AWS Glue Crawler Can’t Connect to S3 Bucket on Another Account: Problem Solved

November 10, 2023 | By Gerald | Filed in: AWS Services.
AWS Glue Crawler S3 Cross-account Access

If you’ve ever encountered a situation where your AWS Glue crawler can’t connect to an S3 bucket created on another account, then this post is for you. It can be frustrating when data that should be easily accessible seems just out of reach. But don’t worry! I’ll guide you through the solution.

The Problem

You have two accounts:

  • Account A which hosts the AWS Glue service,
  • Account B containing the S3 bucket that you want to access from Account A.

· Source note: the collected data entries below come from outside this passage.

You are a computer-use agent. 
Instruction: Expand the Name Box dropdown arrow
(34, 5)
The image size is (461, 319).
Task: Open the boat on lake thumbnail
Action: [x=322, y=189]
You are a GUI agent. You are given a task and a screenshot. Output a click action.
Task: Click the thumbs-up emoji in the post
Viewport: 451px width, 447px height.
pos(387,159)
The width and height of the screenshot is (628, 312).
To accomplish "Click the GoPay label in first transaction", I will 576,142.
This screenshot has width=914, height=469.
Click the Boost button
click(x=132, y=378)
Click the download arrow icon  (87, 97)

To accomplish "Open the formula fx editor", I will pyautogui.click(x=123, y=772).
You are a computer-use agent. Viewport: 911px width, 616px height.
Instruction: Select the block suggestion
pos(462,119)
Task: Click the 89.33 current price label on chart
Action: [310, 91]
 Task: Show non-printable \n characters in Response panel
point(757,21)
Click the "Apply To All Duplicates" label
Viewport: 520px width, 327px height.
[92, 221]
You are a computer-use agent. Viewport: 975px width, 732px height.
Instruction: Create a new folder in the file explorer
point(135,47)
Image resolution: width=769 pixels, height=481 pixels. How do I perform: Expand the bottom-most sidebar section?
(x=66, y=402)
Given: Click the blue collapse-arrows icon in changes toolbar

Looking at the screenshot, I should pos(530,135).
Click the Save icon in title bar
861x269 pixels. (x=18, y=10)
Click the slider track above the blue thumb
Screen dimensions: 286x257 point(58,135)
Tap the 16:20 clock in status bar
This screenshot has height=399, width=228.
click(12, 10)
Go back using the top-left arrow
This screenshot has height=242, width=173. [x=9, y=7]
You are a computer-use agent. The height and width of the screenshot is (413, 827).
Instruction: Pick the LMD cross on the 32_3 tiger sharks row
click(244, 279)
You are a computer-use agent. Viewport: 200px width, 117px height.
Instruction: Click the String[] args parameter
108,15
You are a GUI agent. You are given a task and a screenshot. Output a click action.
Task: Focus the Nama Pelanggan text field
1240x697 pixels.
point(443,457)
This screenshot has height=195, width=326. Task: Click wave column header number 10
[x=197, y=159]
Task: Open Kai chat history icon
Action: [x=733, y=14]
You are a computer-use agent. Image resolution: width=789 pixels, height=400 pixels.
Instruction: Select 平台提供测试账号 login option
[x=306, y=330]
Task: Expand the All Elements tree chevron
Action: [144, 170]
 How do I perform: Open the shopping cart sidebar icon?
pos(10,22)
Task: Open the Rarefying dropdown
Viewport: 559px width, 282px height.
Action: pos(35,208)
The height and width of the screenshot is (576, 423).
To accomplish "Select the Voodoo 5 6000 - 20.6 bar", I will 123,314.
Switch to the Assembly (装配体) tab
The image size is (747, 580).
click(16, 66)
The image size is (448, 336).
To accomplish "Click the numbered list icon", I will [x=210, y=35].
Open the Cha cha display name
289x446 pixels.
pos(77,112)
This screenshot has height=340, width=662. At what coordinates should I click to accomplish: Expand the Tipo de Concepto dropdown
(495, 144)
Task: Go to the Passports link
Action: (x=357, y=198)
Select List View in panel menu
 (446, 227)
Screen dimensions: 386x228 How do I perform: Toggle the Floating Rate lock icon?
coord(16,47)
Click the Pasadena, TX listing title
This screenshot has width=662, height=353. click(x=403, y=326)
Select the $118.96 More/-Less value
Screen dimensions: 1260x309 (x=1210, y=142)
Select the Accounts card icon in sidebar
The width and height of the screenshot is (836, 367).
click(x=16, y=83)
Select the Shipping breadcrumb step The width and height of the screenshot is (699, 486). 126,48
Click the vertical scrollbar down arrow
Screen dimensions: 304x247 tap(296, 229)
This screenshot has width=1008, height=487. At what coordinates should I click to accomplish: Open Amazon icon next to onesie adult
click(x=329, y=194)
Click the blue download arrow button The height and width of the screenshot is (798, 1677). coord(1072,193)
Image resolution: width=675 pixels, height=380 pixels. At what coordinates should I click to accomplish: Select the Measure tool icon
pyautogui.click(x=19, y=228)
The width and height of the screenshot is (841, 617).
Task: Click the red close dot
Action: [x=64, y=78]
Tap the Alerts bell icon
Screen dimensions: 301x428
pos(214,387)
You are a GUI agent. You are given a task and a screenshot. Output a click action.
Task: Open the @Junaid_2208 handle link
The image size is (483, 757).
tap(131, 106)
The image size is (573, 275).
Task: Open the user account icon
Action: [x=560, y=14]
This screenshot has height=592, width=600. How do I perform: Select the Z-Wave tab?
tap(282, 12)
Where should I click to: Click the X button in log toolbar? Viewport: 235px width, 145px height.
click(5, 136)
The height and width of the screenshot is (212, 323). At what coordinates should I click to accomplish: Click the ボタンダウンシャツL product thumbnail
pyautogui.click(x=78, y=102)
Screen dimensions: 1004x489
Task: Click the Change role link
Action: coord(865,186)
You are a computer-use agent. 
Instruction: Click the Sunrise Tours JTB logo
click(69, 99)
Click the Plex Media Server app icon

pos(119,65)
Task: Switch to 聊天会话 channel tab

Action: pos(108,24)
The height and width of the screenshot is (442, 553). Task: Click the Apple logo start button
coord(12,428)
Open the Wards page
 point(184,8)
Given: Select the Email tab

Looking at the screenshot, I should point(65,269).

The AWS Glue crawler in Account A needs to access the S3 bucket in Account B, but it’s unable to connect.

The Solution

To fix this issue, we need to set up cross-account access. This involves creating IAM policies and roles that allow services in one account to access resources in another account. Here’s how you can do this:

On Account B

On the S3 bucket permissions, apply the following IAM policy:

{
    "Version": "2012-10-17",
    "Statement": [
        {
            "Effect": "Allow",
            "Principal": {
                "AWS": "arn:aws:iam::<ACCOUNT-A>:root"
            },
            "Action": "s3:*",
            "Resource": [
                "arn:aws:s3:::your-s3-bucket-datasets/*",
                "arn:aws:s3:::your-s3-bucket-datasets/"
            ]
        }
    ]
}

This policy permits the IAM role AWSGlueServiceRole-project-name in Account A to use s3:* actions on the specified resources. Make sure to create this AWS Glue role in Account A.

On Account A

Attach the following trust policy to your AWS Glue role:

{
    "Version": "2012-10-17",
    "Statement": [
        {
            "Sid": "Statement1",
            "Effect": "Allow",
            "Principal": {
                "Service": "glue.amazonaws.com",
                "AWS": "arn:aws:iam::<ACCOUNT-B>:root"
            },
            "Action": "sts:AssumeRole"
        }
    ]
}

This policy allows the Glue service to assume the IAM role. The condition includes an external ID for additional security.

AWS Glue Crawler Can't Connect to S3 Bucket on Another Account
AWS Glue Policy

By setting up these roles and policies, you ensure that the Glue crawler in Account A can access the S3 bucket in Account B securely. Now, your data should be within reach again!

Conclusion

Cross-account access issues with AWS Glue crawlers connecting to S3 buckets can certainly cause headaches, but they aren’t insurmountable. By correctly configuring IAM roles and policies, we can easily bridge the gap between our services and extract value from our data.

Feel free to return to this post anytime you need help solving similar AWS Glue and S3 cross-account connectivity issues.